How to Build a Career in Artificial Intelligence as a Fresher
Despite the disruption caused by the pandemic, the hiring spree for tech professionals in the field of artificial intelligence (AI) and machine learning (ML) is hitting the roof.
Not only did COVID-19 highlighted the significance of AI across different sectors but also accelerated digital transformation.
Therefore, making AI engineers and AI specialists to be in excessive demand. Also, one of the major reasons why AI careers have started to lure every tech professional, even the newly minted graduates.
Let’s further delve deeper and try to understand the mindset of how things work with recruiters, especially when hiring a fresher.
Hunting strategies versus skills!
Which of these two options do you think grabs the attention of recruiters the moment they see your resume?
Not knowing what the employer expects from as a fresher is often a constant hindrance for job seekers in the tech field.
Well, tech companies don’t look for much from a fresher’s resume, though they expect you to be confident in the industry-specific skills. However, if you can demonstrate your expertise, you could be the ideal candidate for the company.
In theory, yes. Practically, no.
One reason why companies still struggle to find a relevant candidate to do the job.
If you want to command an AI career as a fresher, you’ll need to be exceptionally good in writing algorithms and use them to solve complex problems in real-time.
What freshers need to know before becoming an AI engineer?
Getting your first AI job can be dreadful if your coding ability is weak or if you don’t possess diverse AI skills. Most employers want candidates who’re experts in this domain. Candidates who not only have sound knowledge of AI and ML algorithms but also know which algorithms to apply when required.
How can you stand out?
Remember, hiring strategies might work at times but it does not guarantee you a job, especially not in the technical domain. Being a fresh candidate, you might need to consider certain factors before applying for a job.
Companies are hard-pressed to find relevant candidates for their firms.
- According to a report by the World Economic Forum, around 97 million new job roles might emerge by 2025.
- Jobs for machine learning and AI experts, and robotics engineers will be the most sought after. Some of which tech professionals are already looking to break into. AI is on the verge of creating multiple job opportunities in the labor market.
- A recent study says, individuals moving into the AI career lack key AI skills, but it is still possible to master these skills within a given timeframe.
Here are four crucial factors you need to know before you jumpstart your AI career.

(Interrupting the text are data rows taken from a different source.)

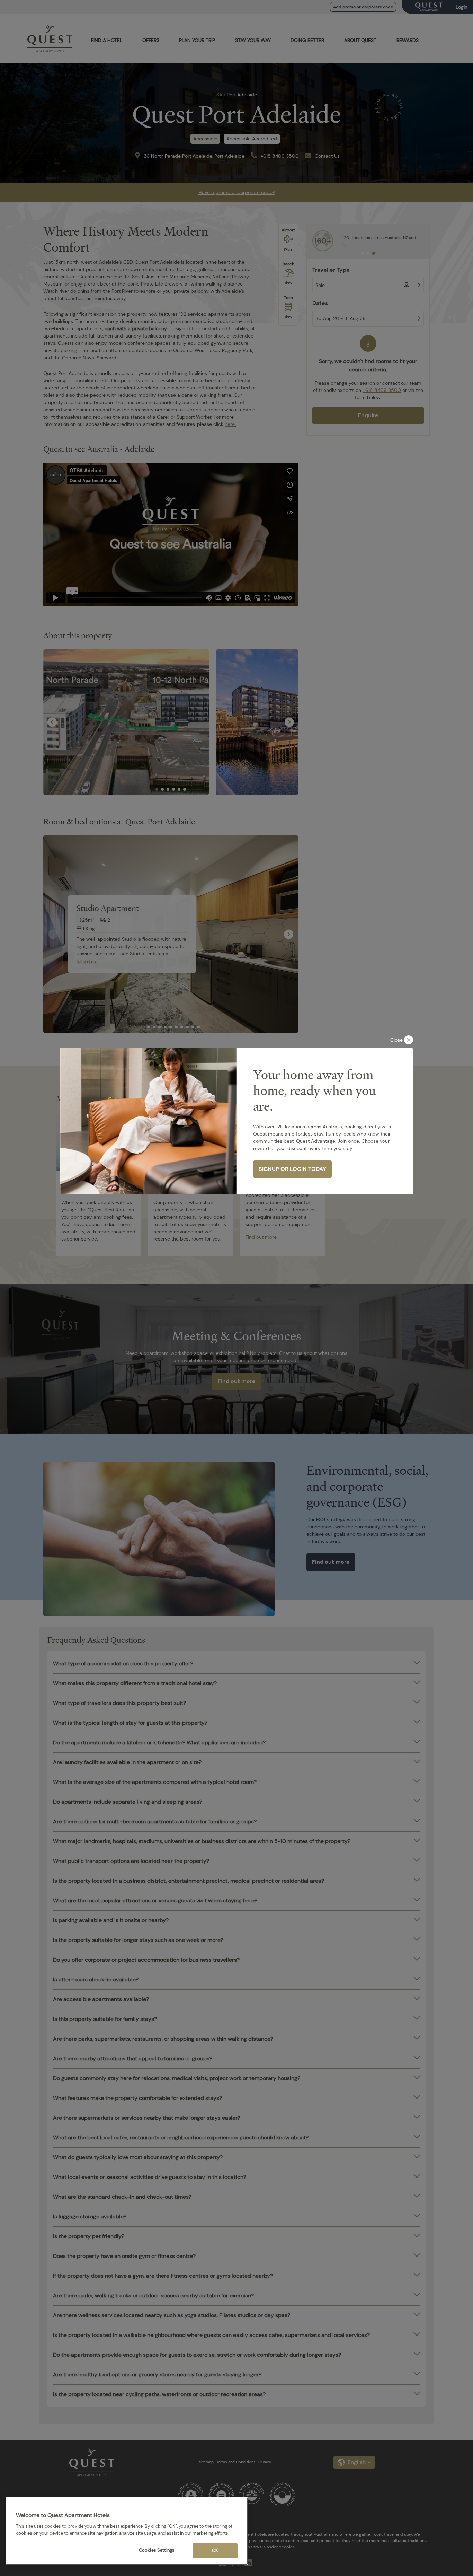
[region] (127, 2531)
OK (215, 2550)
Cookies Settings (157, 2550)
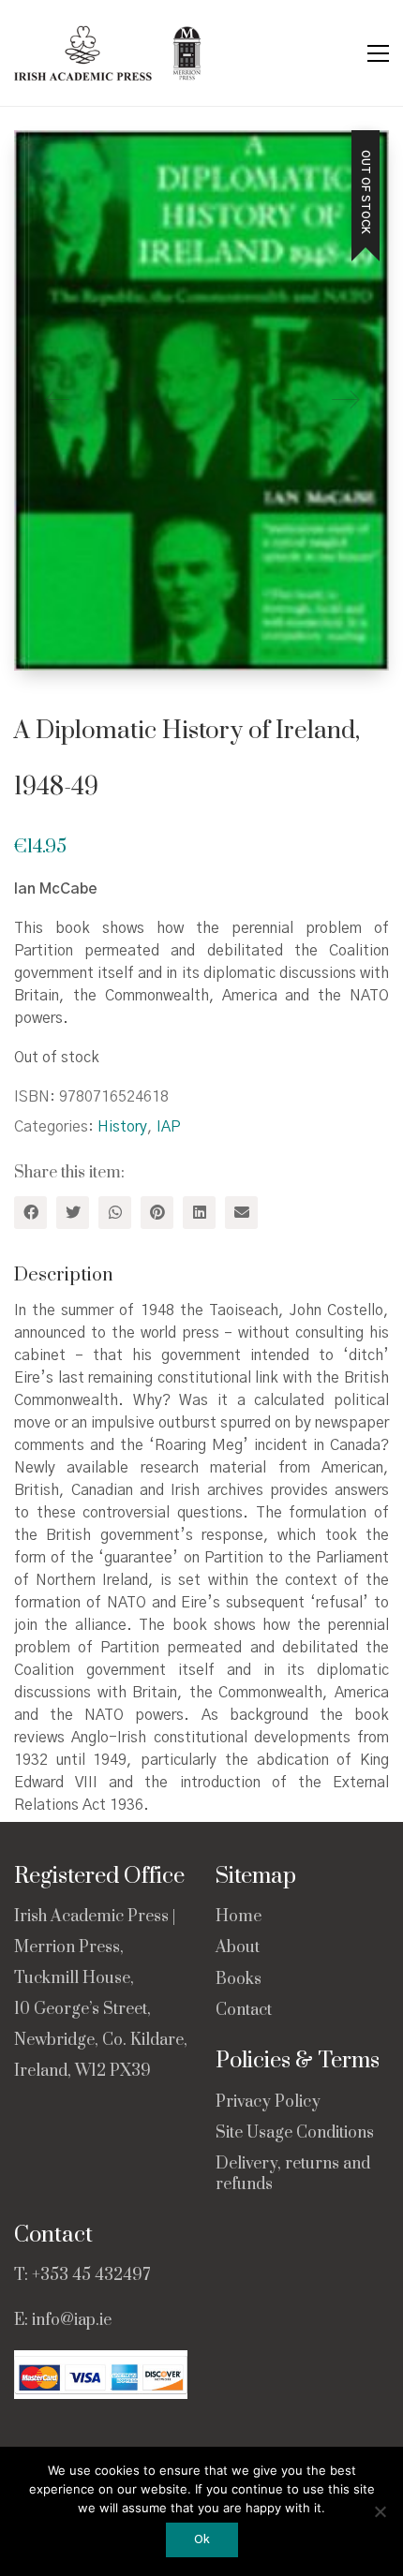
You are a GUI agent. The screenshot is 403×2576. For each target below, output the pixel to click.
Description (63, 1275)
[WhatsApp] (114, 1212)
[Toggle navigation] (378, 53)
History (122, 1126)
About (238, 1948)
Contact (244, 2011)
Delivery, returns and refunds (293, 2174)
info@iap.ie (72, 2320)
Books (238, 1980)
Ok (202, 2540)
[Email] (241, 1212)
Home (238, 1917)
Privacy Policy (268, 2102)
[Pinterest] (157, 1212)
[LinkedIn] (199, 1212)
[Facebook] (30, 1212)
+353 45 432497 (91, 2275)
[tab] (201, 1276)
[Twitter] (72, 1212)
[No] (379, 2511)
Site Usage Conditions (295, 2133)
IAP (169, 1126)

1. Develop a solid foundation in mathematics, statistics, linear algebra, and calculus
Mathematics is not the most fun way to start a career in artificial intelligence especially if you don’t have the basic knowledge. Take your learning one step at a time. If you find the subject tough, start making your approach from a different angle. Try to focus on practical, build something yourself, and start implementing it through different analogies. Remember, if your math is strong, your foundation in machine learning and AI career will become strong.
AI and mathematics are said to be the two branches of the same tree.
If you want to thrive in the AI realm, you need to first get your foundation right.
2. Learn to code in Python, R, C++, and Java
Programming languages like R, Python, and Java are well-suited to solving complex AI problems. However, individuals need to know which language needs to be used based upon the nature of the problem. AI is already impacting the way we live and poses to be a significant part of every industry in the foreseeable future.
You can advance your skillsets by participating in coding or hackathons. This offers a great practical experience and it worth the effort. Kaggle, Halite.io, and CodinGame are great places to test your ability. Start developing projects by yourself, GitHub is one great platform where you meet other programmers, build individual projects, discuss problems, and gain additional knowledge from them too.
You can pick a project in some of the interesting topics such as reinforcement learning, computer vision, recurrent networks, one shot learning, neural network visualization and debugging, and NLP.
3. Become an expert in natural language processing (NLP)
NLP is one of the sub-fields of AI. This technology helps the computer understand, read, and process human languages. Being an AI engineer, you might have to extensively work with audio, text, or video. Another reason why you need to have sound knowledge in sentimental analysis, NLP, word2vec, and Natural Language Toolkit (NLTK) libraries.
4. Start advancing skills through AI certification programs
Over 120 million workers will require a retraining strategy in three years from now due to the AI impact on jobs, says an IBM survey.
AI is at the edge, freshers having an additional AI certification helps you stand out from the crowd.
Amid the present crisis, a certification can arguably increase your visibility amongst employers. Having said that, freshers will face cutthroat competition. Highlighting their work through projects will get them noticed by recruiters.
The AI-related role is the pathway to the jobs of the future.
Jobs won’t disappear but will be redefined: how ready are you?
What do you think? Will you be able to crack your first AI job as a fresher?